The second part is a geopolitical crisis manifested in longer-term “hegemonic cycles.” Hegemony means domination. Crises come in the transition period between different hegemonic regimes. His examples are the transition from the hegemony of the Dutch Republic to that of the British Empire, and again from British to American hegemony. These geopolitical cycles tend to be of more variable length than the economic cycles. From the Netherlands to Britain spanned just over one hundred years, from Britain to the United States took fifty. American hegemony is now declining and will be soon ended, he says, after a reign of about seventy to eighty years. He is understandably unsure of what is to follow. He does posit Chinese hegemony as one possible future, but he seems to think it more likely that there will be no single hegemon. Given his Hobbesian view of the human need for a single Sovereign, that bodes ill. He does not see the two crises of capitalism and hegemony as undercutting or complicating each other. Instead at certain junctures crises of both the capitalist and the hegemonic cycles coincide and reinforce one another to produce a systemic crisis of the whole.
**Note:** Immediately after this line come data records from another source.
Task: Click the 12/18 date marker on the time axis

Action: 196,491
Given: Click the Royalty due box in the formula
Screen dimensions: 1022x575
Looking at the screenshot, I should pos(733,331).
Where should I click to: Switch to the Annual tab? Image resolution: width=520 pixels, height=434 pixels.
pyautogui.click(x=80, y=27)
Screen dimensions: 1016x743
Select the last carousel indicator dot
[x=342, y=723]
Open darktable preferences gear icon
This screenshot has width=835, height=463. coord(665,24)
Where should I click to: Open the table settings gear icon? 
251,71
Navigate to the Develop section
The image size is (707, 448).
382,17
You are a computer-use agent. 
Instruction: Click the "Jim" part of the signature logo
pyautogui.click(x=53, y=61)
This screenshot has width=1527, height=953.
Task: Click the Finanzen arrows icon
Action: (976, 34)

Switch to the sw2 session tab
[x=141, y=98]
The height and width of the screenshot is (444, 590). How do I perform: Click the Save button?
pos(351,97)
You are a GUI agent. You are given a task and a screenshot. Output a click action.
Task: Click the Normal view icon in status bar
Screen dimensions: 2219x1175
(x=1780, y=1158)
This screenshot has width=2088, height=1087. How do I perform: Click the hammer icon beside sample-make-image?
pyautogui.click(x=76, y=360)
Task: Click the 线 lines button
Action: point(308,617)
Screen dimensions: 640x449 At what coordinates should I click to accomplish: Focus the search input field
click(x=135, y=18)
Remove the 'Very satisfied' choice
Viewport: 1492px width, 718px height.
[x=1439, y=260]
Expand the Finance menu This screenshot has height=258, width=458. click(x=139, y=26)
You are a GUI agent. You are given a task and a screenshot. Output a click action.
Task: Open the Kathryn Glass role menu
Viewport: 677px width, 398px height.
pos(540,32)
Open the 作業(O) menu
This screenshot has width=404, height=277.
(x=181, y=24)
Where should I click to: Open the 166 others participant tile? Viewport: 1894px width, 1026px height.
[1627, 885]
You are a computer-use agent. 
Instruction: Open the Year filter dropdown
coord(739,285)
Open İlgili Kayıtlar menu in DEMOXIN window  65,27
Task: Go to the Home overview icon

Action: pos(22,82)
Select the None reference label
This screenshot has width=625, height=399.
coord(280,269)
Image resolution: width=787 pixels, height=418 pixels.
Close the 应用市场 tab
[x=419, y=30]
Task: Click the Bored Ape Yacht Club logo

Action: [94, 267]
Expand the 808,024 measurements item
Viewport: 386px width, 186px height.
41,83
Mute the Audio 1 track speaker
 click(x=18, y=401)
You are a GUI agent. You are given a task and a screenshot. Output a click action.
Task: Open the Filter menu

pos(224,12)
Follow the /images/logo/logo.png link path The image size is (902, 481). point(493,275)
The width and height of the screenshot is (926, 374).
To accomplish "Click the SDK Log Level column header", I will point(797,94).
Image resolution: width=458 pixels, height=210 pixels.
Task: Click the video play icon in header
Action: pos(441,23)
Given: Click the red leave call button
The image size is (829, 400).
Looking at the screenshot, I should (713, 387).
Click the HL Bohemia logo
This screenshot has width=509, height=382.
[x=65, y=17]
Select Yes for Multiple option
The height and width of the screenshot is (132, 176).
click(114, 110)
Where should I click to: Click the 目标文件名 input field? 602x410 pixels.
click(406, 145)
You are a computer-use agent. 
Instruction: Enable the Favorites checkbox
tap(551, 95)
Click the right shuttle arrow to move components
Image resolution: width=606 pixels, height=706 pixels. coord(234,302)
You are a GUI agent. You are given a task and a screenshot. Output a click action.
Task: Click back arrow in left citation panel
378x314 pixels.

This is a succinct theory, full of insights, but I have difficulty in accepting either half of it. First, consider his list of historical hegemons. The Dutch Republic seems a bizarre choice as Europe’s first hegemon. In the late 17th century the Dutch pioneered some capitalist institutions, they defended themselves well on both land and sea, and they acquired a few colonies. But they never dominated Europe, let alone the rest of the world. The Habsburgs and France were the leading powers at this time in Europe, but the continent (and its empires) had essentially multipower geopolitics. Britain was more dominant in the 19th century, for it was the leading industrial capitalist power with the biggest navy, the biggest empire, and for a time the reserve currency, but it was never hegemonic over the continent of Europe and it relied on a balance of power between other states to protect itself. Wallerstein then sees a period of rivalry between two potential hegemons, Germany and the United States, before the latter triumphed. He describes the period 1914 to 1945 as a “thirty years war” between the two, an odd description for wars into which America only entered tardily, and only when attacked by Japan in the second war. American hegemony was indeed established after World War II, but mostly as the unintended consequence of a war started by the suicidal fascist and military bravado of Germany and Japan, though these did succeed in finishing off the British and French Empires. US hegemony over much of the world was completed by the Soviet Union turning inwards into economic autarchy. Such a contingent set of outcomes resulted from complex interactions among all four sources of social power. The United States was already in the interwar period the leading economic power—though without World War II the dollar would have probably shared reserve status with other national currencies—but had much less military or geopolitical power. The outcome of the war was that America became the great historical exception, the only global empire, the only true hegemon the world has ever seen. But with only a single case, it is hard to identify hegemonic cycles. Nonetheless, I do agree with Wallerstein that the United States has been hegemonic in the recent past, that its hegemony is now weakening, and that it may well end sometime around 2020 to 2025. This unique world-historical process may lead to a crisis specific to the United States.